Australian driver Marcos Ambrose survived a wild, rain-shortened Daytona 500 to finish a highly-respectable 17th in his history-making debut in America’s great stock car race.
Ambrose negotiated his way through several chain-reaction crashes, including a major nine-car pile up sparked by race favourite Dale Earnhardt Jr, and was making a charge for the lead when heavy rain forced officials to end the race with 48 of the 200 scheduled laps to go.
Wisconsin-born Ford driver Matt Kenseth was leading at the time and declared the winner before more than 200,000 racing fans who packed Florida’s Daytona International Speedway for the opening race of the NASCAR season.
Ambrose, who moved to the US in 2005 after dominating Australia’s V8 Supercars championship, made history as the first Australian to drive in the Daytona 500.
He had mixed feelings about his 17th place.
“It was a great experience,” Ambrose said.
“We were starting to come through the pack there.
“We could have finished further up and we could have finished further back, so I’ll take the position.”
Tasmanian-born Ambrose began from 23rd spot in the 43 car field and sat in the back for a large portion of the race.
With 75 laps to go Earnhardt Jr bumped the rear of Brian Vickers, sending Vickers spinning through the field and forcing eight other cars to slide off the track.
The crash wiped out the chances of Kyle Busch, who led 88 laps, and other frontrunners Jimmie Johnson and Scott Speed.
Ambrose was behind the carnage and managed to find a safe path through in his Toyota Camry.
He also had close calls with multi-car crashes on the eighth and 80th laps.
“I was close to them all,” Ambrose said.
“That’s the nature of the beast in this type of racing and that’s why the fans turn up.

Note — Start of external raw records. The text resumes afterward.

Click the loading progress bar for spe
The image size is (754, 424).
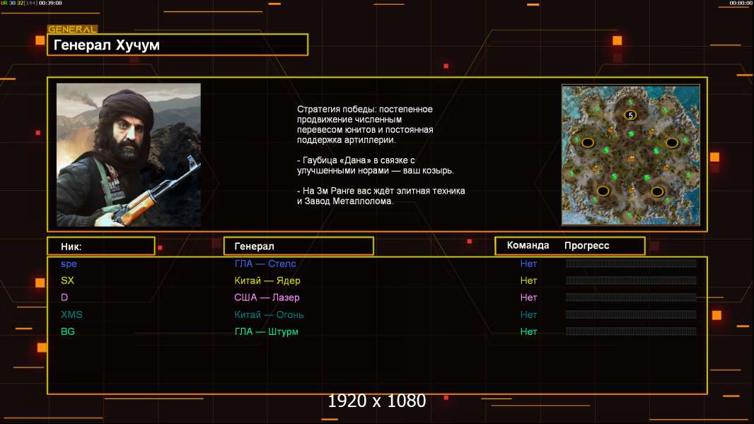coord(631,264)
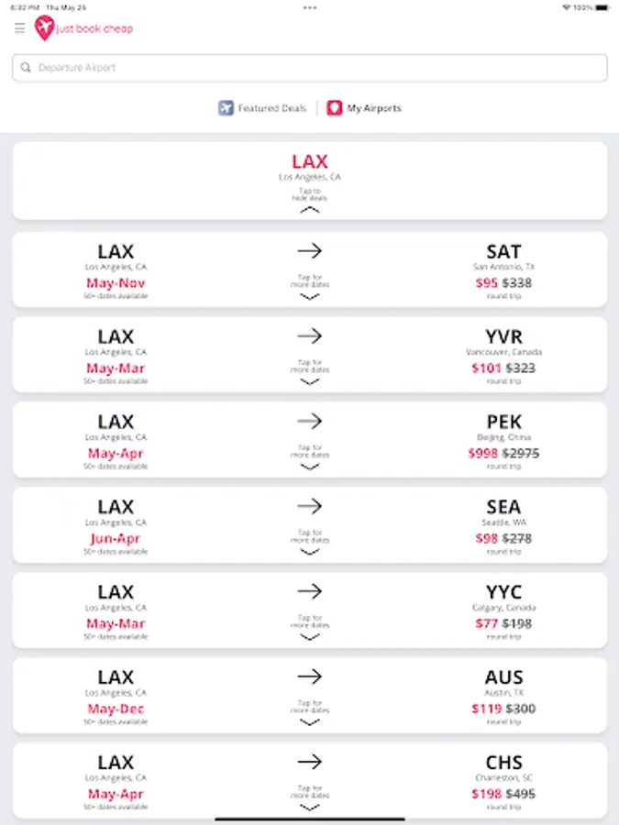Collapse the LAX deals header
The width and height of the screenshot is (619, 825).
310,209
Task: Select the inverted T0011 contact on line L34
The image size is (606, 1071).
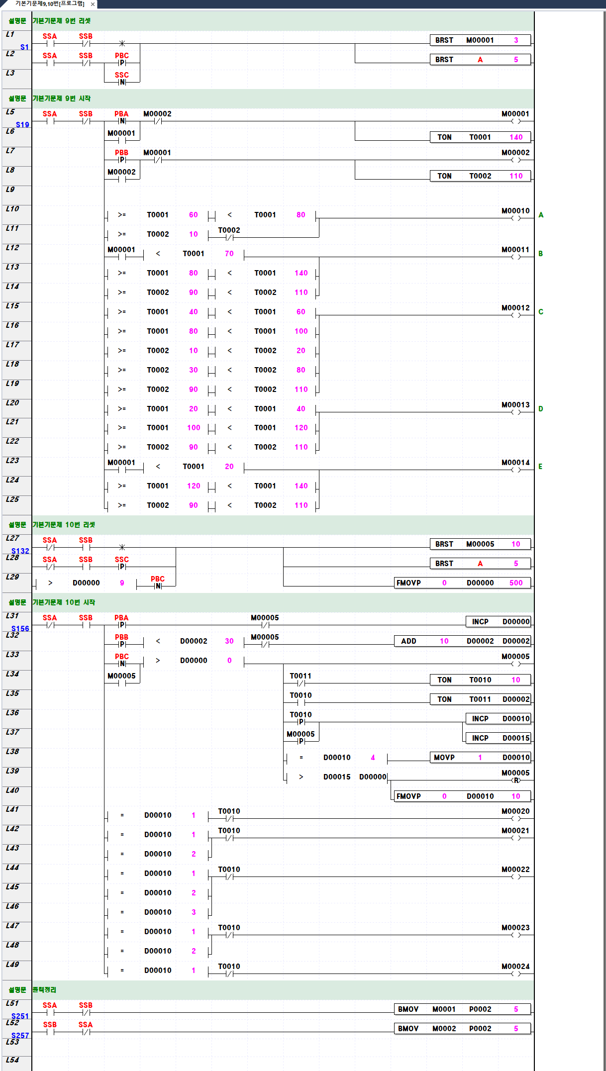Action: click(301, 683)
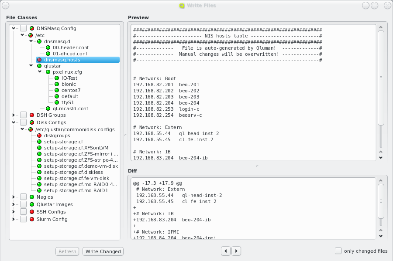The image size is (393, 261).
Task: Click the status icon next to Nagios
Action: point(32,197)
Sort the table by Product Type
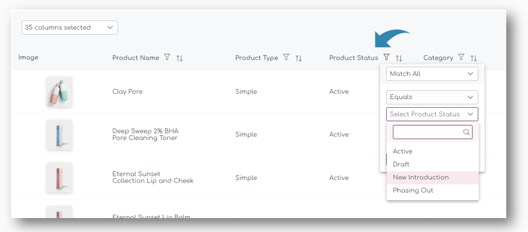The width and height of the screenshot is (528, 232). click(299, 58)
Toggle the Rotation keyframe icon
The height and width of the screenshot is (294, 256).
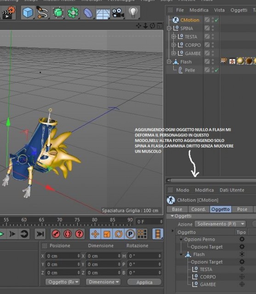pos(119,234)
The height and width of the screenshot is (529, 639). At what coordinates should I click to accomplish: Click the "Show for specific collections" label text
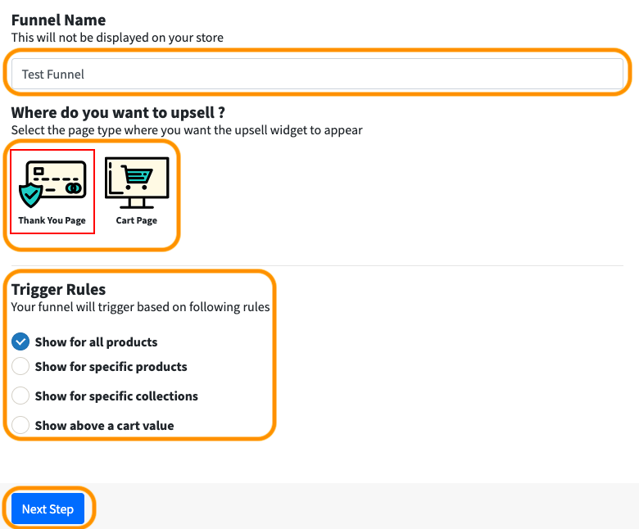pos(116,396)
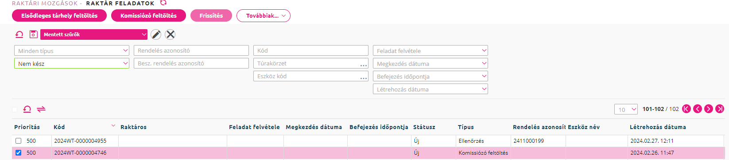Tick the checkbox for task 2024WT-0000004955
Screen dimensions: 729x160
(18, 141)
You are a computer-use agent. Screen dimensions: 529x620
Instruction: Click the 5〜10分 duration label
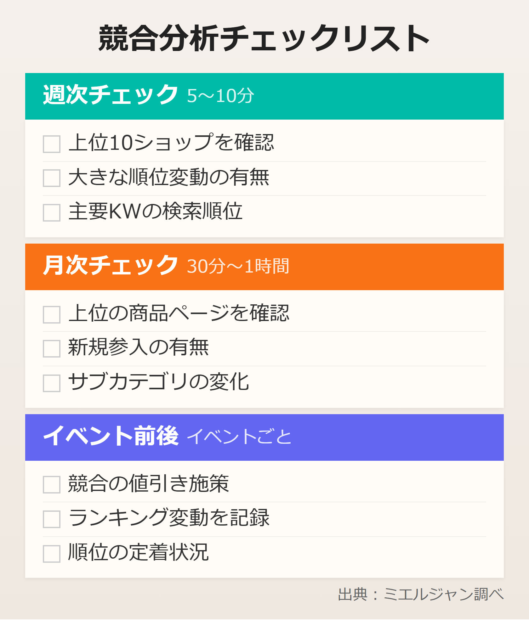(220, 96)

“I kept the nose of the car really clean and I paid a lot of attention to get space when I could and it paid off.
“The team was really happy and so am I.”
Ambrose and his NASCAR rivals will race the next 38 weekends across the US, with California’s Fontana Auto Club Speedway the next stop.
Ambrose will return to his home base in Charlotte, North Carolina, for a day of rest before flying west.
26th February 2009
What a bummer on the rain out. I went to a NASCAR race here in Nashville once. I guess it was a good thing, because I heard that this race track is now shut down, NASCAR says that the attendance is not high enough to continue coming here.
I am also totally amazed at how many posts you write daily, do you ever take a break?
Sorry; hate to burst the bubble. I had about 20 domains, and am now slowly transferring them all to this one site. Hence the amount of old posts. So not writing them all each day; just one or two.